Therapy offers your kiddo a safe space to work through their thoughts and emotions. With the help of a specialized therapist, children can resolve problems, modify behaviors, and make positive and lasting changes.
The following are a few different types of psychotherapy available to children and families. Each offers unique approaches and techniques to bring about positive outcomes. Sometimes a therapist may choose to use just one specific treatment, and other times he or she may find a combination of various treatments is the best approach to help your child.
Play Therapy
Play therapy is especially appropriate for children ages 3 through 12 years old. Play therapy allows your child to change the way they think about and resolve their concerns.

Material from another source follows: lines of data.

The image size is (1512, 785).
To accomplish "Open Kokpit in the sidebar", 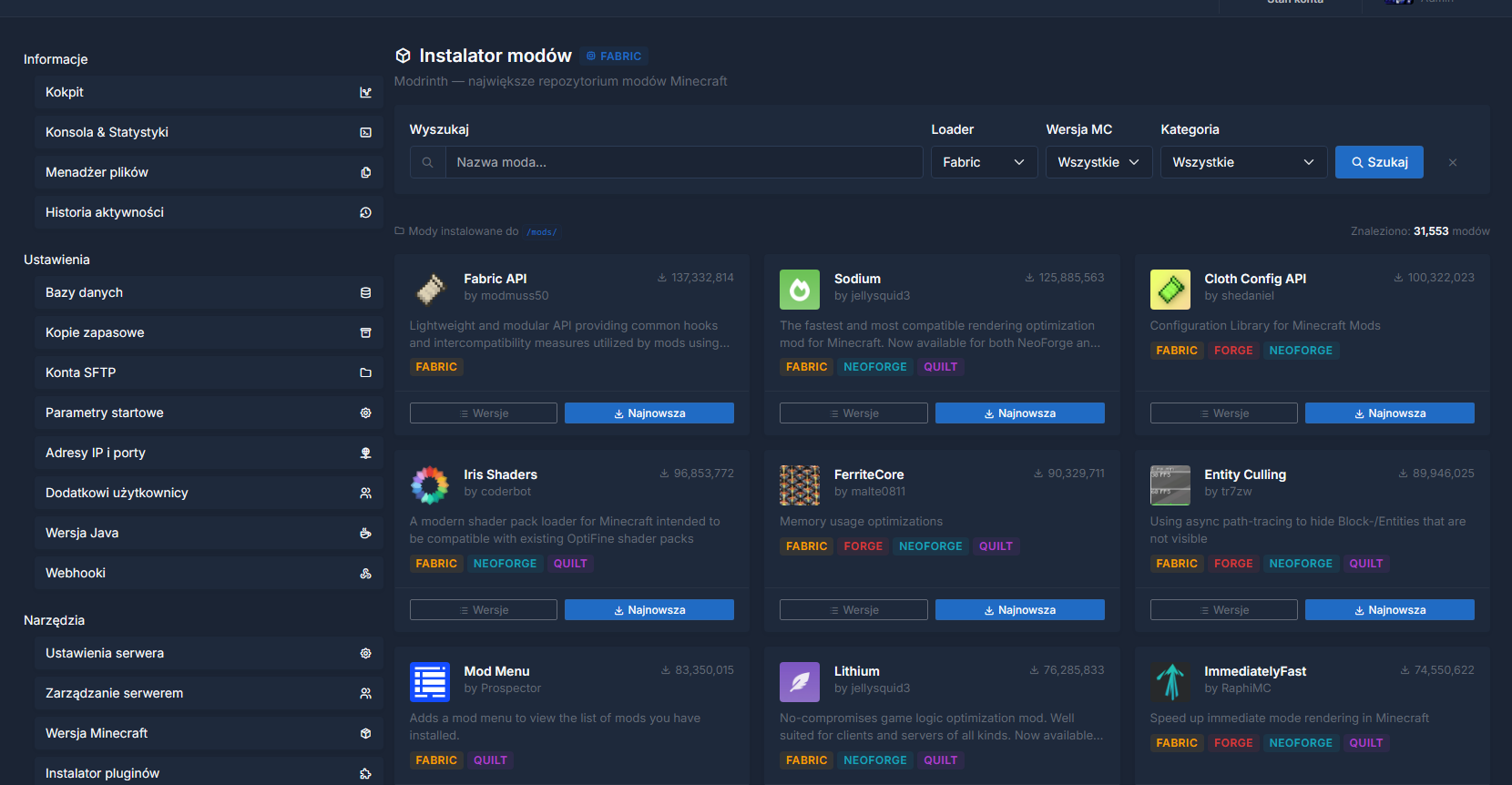I will [208, 92].
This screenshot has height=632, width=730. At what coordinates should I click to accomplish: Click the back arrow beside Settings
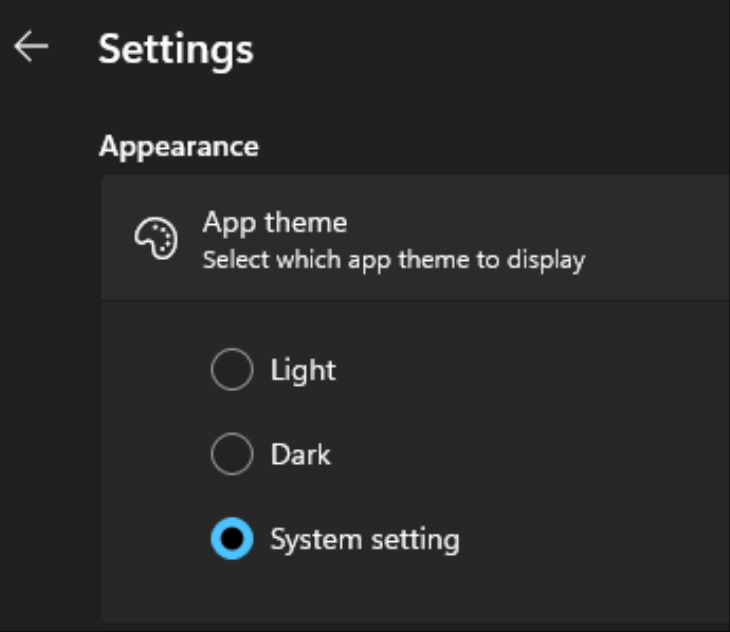click(31, 47)
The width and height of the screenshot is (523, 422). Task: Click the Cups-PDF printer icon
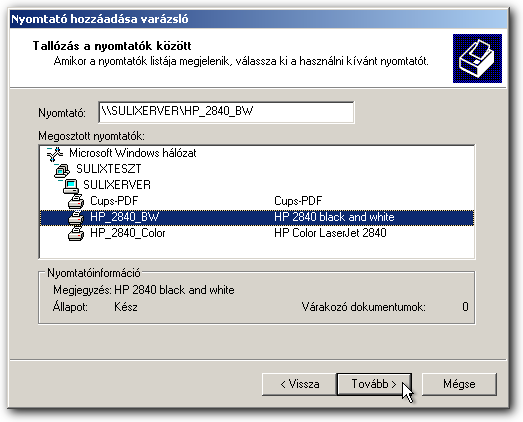(x=76, y=202)
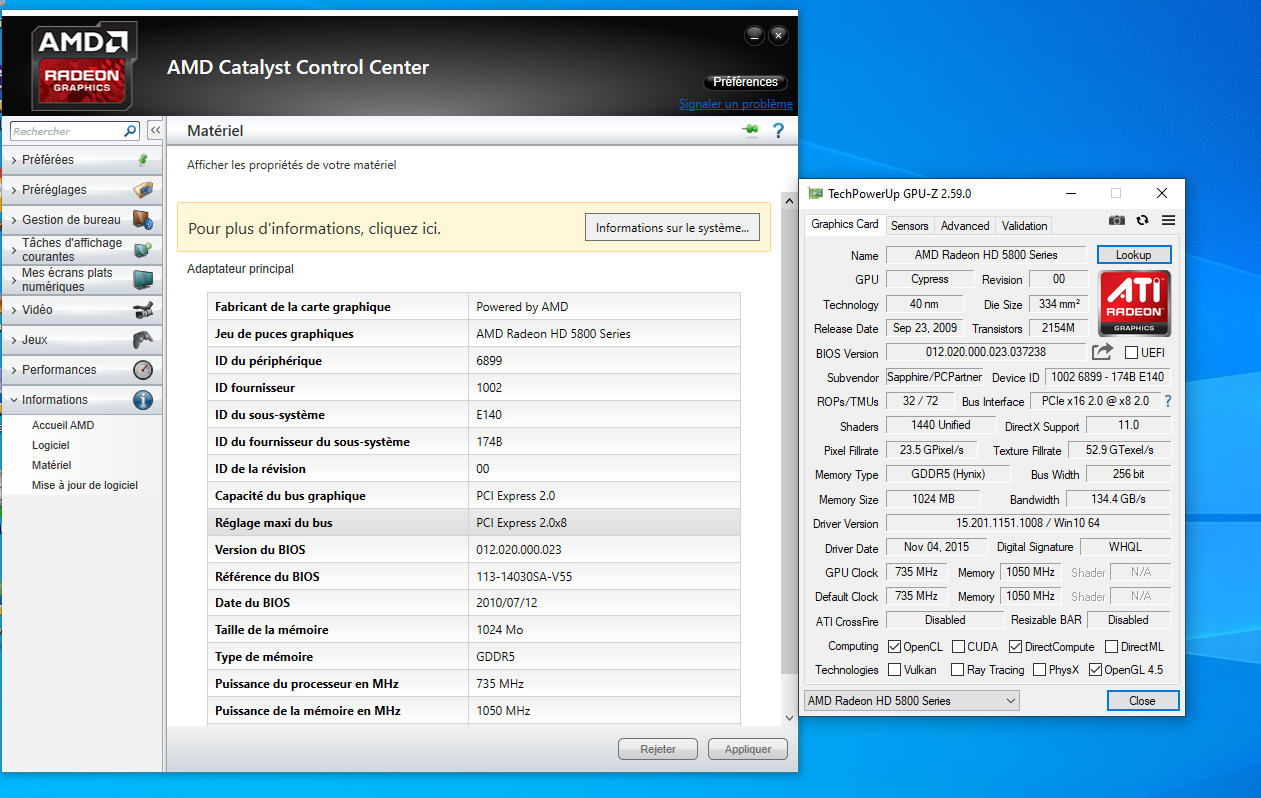
Task: Click the Lookup button
Action: [x=1133, y=255]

Even the most troubling problems can be confronted in play therapy and lasting resolutions can be discovered, rehearsed, mastered and adapted into your child's lifelong strategies. Learn more about Play therapy here. The best news? Kids don't want to leave our playrooms.
Cognitive Behavior Therapy (CBT)
CBT helps your child to identify harmful thought patterns. Once your child recognizes that their thoughts create their feelings and moods, they can learn to control themselves and their behavior. Research has shown that CBT is highly effective at treating depression and anxiety as well as helping individuals, including children, deal with traumatic experiences. Our therapists utilize Cognitive Behavioral Play Therapy as part of our many interventions in play therapy.

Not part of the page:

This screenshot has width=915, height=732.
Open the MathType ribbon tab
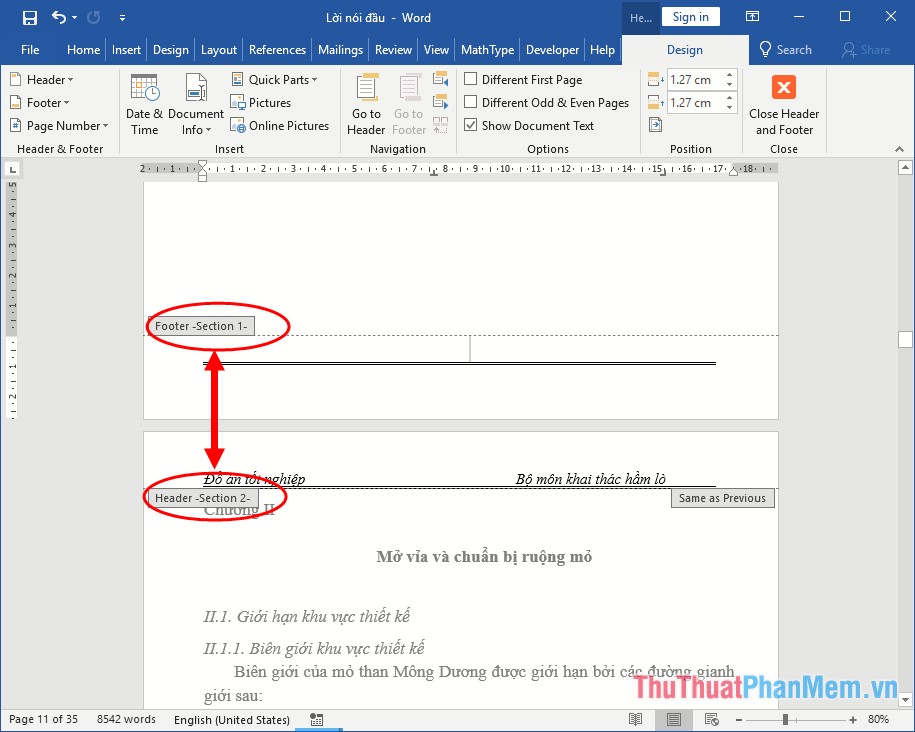[x=487, y=50]
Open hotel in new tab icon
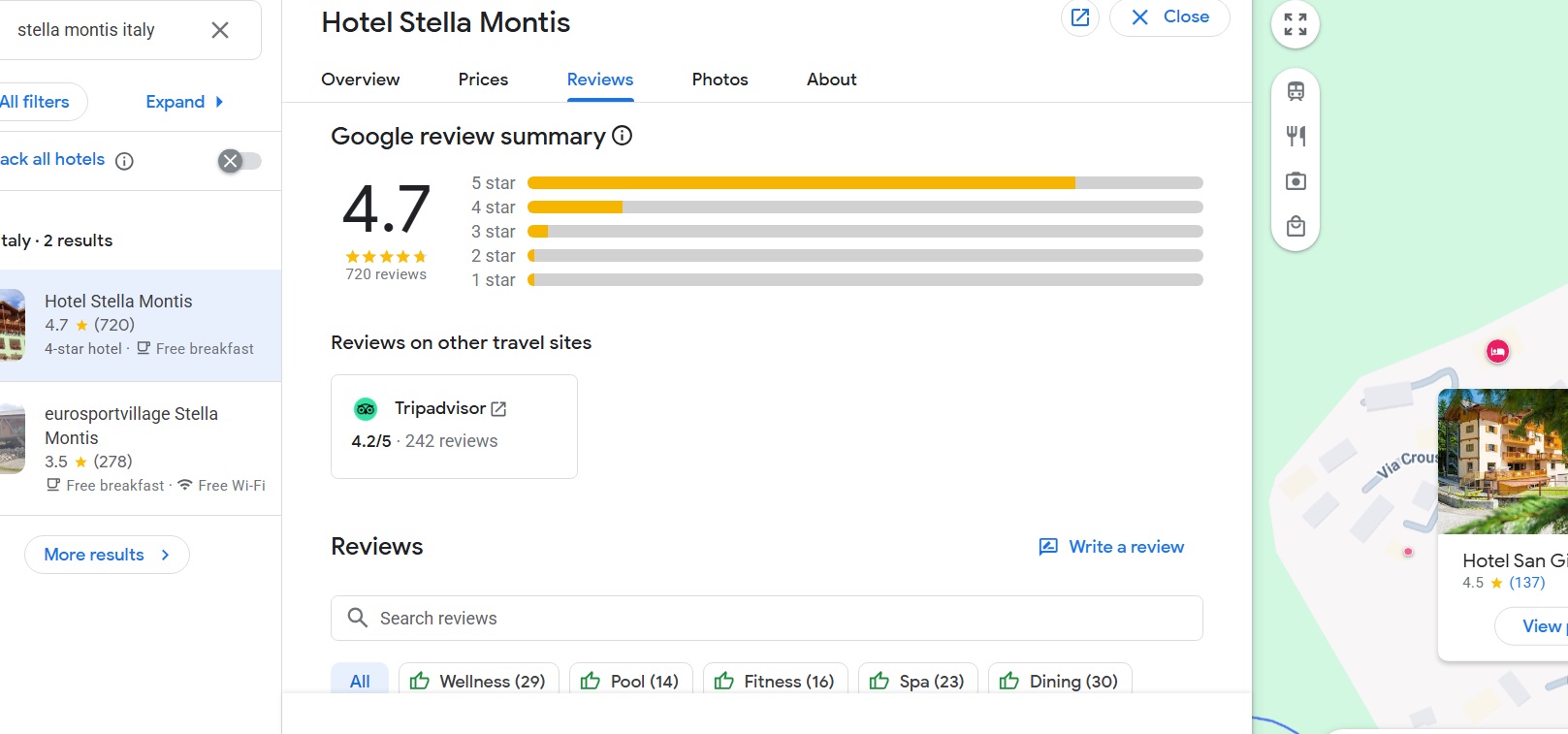1568x734 pixels. pos(1079,17)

But when should I actually start therapy for my child?
At every age, children can be faced with life’s challenges. Providing treatment early for your child can dramatically improve your whole family's quality of life, and sets your child up for a better understanding of themselves and their own capacity to heal and cope with life's difficulties. We want your child to have the best chances to build resilience, self-esteem, coping skills that are appropriate - not be limited to numbing or ignoring their feelings behaviors. Pushed down feelings don't go away, they sneak out through problematic behaviors, low-esteem, depression, anxiety, and addictive behaviors to help numb out.
Therapy is not a quick fix. It is instead a thoughtful and comprehensive process that provides your child with insights and skills so that they may become masters of their thoughts and feelings. This, in essence, is how children develop into happy, healthy, and successful adults.